The limitations of the Multi-EuP dataset are notable but navigable. Primarily, the temporal coverage of the dataset is confined to the past three years. This temporal constraint arises due to the fact that, preceding 2020, documents released by the EU were predominantly available in mono-lingual versions only. However, a potential remedy lies in the amalgamation of the Europarl (Koehn, 2005) collection, enabling a more comprehensive and holistic MultiEuP dataset.
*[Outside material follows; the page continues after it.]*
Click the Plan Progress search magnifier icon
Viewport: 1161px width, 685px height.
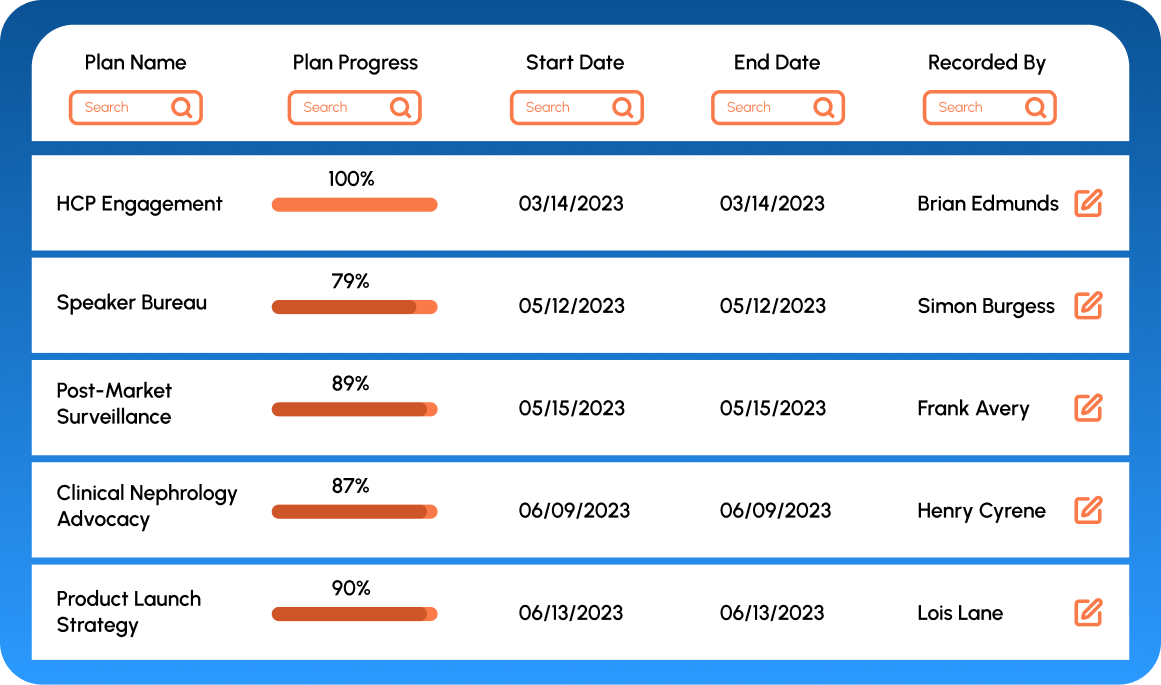pos(400,107)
Furthermore, it is worth noting the domain skew of the dataset, in that Multi-EuP inevitably centers on political matters. While this presents challenges, particularly in terms of the intricate nuances of political language, it inherently serves as an excellent foundational stepping stone for delving into the intricacies of multilingual retrieval. We believe, however, that this dataset can serve as a launching pad for broader explorations encompassing crossdomain and open-domain transfer learning scenarios, thus contributing to the broader landscape of language understanding and retrieval.

Ethics Statement

The dataset contains publicly-available EP data that does not include personal or sensitive information, with the exception of information relating to public officeholders, e.g., the names of the active members of the European Parliament, European Council, or other official administration bodies. The collected data is licensed under the Creative Commons Attribution 4.0 International licence. [8]


This research was funded by Melbourne Research Scholarship and undertaken using the LIEF HPCGPGPU Facility hosted at the University of Melbourne. This facility was established with the assistance of LIEF Grant LE170100200. We would like to thank George Buchanan for providing valuable feedback.